Agreed, this thread needs locking as most of it is now moaning and fanboy's running wild with troll fever. This thread needs excessive moderating or a big padlock to lock it, jeez cant people play nice anymore ?  
	

	
	
		
		

		
			





 ....... heh, give me the mod wand, I'll knock this place into shape.......


----------



## Rankio (Nov 23, 2007)

You can never have a dedicated flash cart thread, the "my card > your card" pointless argument creeps in.


----------



## TrolleyDave (Nov 23, 2007)

It's always been like that when it comes to computer games.  Remember all these arguments :

My VCS>Intellivision > Colecovision
My Spectrum > C64 > CPC464 (UK version)
My C64 > Atari XL (US Version)
My NES > Master System
My Megadrive > SNES > PCE
My PSX > Saturn > N64
My Dreamcast > PS2 > Xbox > Gamecube
My Gameboy > Lynx > Gamegear > Nomad
My GBA > NeoGeo Pocket
My DS > PSP > Gamepark2X

Remember How many PS2 fanboys refused to by any other consoles because they knew, even before tech specs had been announced, that the PS2 would be "the best console ever made", then jumped ship to the Xbox when they realized just how crap the PS2 really was.  Then it became "I'm not buying any other consoles because the XBox360 is going to be the best console ever made".  Now it's been released and yeah it's an outstanding machine graphically, but when it comes to build quality normal wear and tear is the big bad wolf and the Xbox360 is the pig with the straw house - and still even though people know that chances are it won't last 6 months they are still buying them like drones.

If people were more confident about themselves and the choices they make they wouldn't be so worried about whether their bit of moulded plastic and silicon is better than everyone elses.


----------



## SineWaveAu7 (Nov 23, 2007)

QUOTE(TrolleyDave @ Nov 23 2007 said:


> It's always been like that when it comes to computer games.Â Remember all these arguments :
> 
> My VCS>Intellivision > Colecovision
> My Spectrum > C64 > CPC464 (UK version)
> My C64 > Atari XL (US Version)



My TrolleyDave > Your TrolleyDave.
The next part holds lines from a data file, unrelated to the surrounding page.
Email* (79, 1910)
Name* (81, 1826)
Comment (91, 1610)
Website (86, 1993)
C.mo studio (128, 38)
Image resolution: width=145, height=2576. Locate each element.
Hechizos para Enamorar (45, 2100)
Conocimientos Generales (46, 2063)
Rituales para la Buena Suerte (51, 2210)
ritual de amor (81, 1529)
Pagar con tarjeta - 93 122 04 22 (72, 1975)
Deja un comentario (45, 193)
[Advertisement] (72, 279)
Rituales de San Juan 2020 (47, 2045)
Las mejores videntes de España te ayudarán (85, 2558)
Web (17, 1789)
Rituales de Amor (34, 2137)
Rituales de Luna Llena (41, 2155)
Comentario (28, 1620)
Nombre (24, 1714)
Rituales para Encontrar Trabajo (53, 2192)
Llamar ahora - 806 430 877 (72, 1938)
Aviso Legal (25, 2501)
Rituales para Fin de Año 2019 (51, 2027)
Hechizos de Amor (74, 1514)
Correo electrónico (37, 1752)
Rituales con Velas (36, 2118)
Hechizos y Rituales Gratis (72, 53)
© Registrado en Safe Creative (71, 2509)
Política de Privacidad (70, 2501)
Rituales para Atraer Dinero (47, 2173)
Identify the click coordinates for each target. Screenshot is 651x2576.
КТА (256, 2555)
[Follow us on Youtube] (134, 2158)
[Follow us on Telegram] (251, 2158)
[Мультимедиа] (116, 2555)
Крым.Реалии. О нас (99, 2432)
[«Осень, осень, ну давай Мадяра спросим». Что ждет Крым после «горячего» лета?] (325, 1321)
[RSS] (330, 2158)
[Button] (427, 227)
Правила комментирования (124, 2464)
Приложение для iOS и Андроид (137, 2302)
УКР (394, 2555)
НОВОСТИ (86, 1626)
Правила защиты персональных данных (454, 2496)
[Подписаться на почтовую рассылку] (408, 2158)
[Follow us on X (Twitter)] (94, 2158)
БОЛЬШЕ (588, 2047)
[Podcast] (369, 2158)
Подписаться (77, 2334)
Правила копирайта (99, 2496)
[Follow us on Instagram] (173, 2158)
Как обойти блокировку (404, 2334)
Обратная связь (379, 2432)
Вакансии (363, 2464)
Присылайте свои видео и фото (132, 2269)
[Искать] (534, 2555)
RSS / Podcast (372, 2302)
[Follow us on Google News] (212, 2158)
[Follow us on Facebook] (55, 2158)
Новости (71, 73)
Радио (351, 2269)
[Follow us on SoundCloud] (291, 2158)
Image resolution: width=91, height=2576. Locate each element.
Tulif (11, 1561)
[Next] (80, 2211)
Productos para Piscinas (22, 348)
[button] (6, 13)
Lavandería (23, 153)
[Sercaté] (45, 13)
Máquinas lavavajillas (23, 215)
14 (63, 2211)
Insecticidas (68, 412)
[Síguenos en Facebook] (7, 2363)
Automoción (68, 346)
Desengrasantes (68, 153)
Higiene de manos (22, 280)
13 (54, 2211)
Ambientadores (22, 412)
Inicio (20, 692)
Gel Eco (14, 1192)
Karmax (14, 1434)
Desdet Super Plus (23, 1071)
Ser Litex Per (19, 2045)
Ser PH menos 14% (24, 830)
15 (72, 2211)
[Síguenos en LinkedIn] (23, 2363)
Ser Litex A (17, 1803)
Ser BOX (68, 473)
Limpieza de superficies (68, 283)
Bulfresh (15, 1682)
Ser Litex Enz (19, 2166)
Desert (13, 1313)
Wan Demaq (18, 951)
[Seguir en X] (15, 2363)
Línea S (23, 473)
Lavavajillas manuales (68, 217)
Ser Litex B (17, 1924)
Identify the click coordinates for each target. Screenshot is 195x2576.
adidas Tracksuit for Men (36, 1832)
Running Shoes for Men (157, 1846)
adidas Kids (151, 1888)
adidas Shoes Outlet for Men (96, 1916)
Period.






- Adam


----------



## shakirmoledina (Nov 23, 2007)

by the way how do they fix the arm 7 prob for R4? Is there a backup arm 7 in the firmware itself or?


----------



## Da-Huntha (Nov 23, 2007)

Why the hell are you all going to sell your R4ds now? Because you bought the R4 for support? I think not.

Most of you probably bought it to play backups, homebrew, or else. I'm sure you didn't buy it for the SDHC back then. It still supports most if not all games currently available (And with this update one more even...). That and the R4 guys aren't really dead yet, so you can still expect future game support.

Buying a second 2GB microSD is always cheaper than buying a cycloDS + SDHC card anyway....


----------



## mkoo (Nov 23, 2007)

For a moment I was disapointed. Then I realised R4 already can do anything I need 
	

	
	
		
		

		
		
	


	




 PBR connectivity could be a problem but I don't have a wii and have legit Pokémon.

About SDHC, 2GB _ought to be enough for everybody_


----------



## funem (Nov 23, 2007)

QUOTE(mkoo @ Nov 23 2007 said:


> For a moment I was disapointed. Then I realised R4 already can do anything I need
> 
> 
> 
> ...




Please, would people stop deciding they know what's best for everyone. 2GB is not fine for everyone. My son is 8 and we use his DS for games music and films. 2GB is not enough. I have converted most of his DVD's for him to watch in the car, if he doesn't want to watch a film or play a game he can listen to MP3's of music or stories all from the convenience of one little games console.

NO I don't think I should by him a DVD player as they are cheap  ( this is before someone else jumps in to point out how people should spend their money ) logic would then suggest that I should buy him an MP3 player as well. That would mean lots of extra stuff and power cables to carry which is not needed. 

If you find 2GB is enough for you then fine but don't ( and this goes for the rest of the people who think they need to post here the same thing ) think everyone is the same.

I myself have bought nearly every game I have on my R4 ( some are there for me to play test before I decide ) as I like to support a company who makes decent games, its easier to carry around an R4 than an armful of games carts, and the rom sizes take up more than 2GB, ( I have 74 Original carts ) but then I just carry around another Micro SD card, I wouldn't trust my 8 year old to switch the micro SD card without dropping and losing it, therefore a bigger card would be perfect.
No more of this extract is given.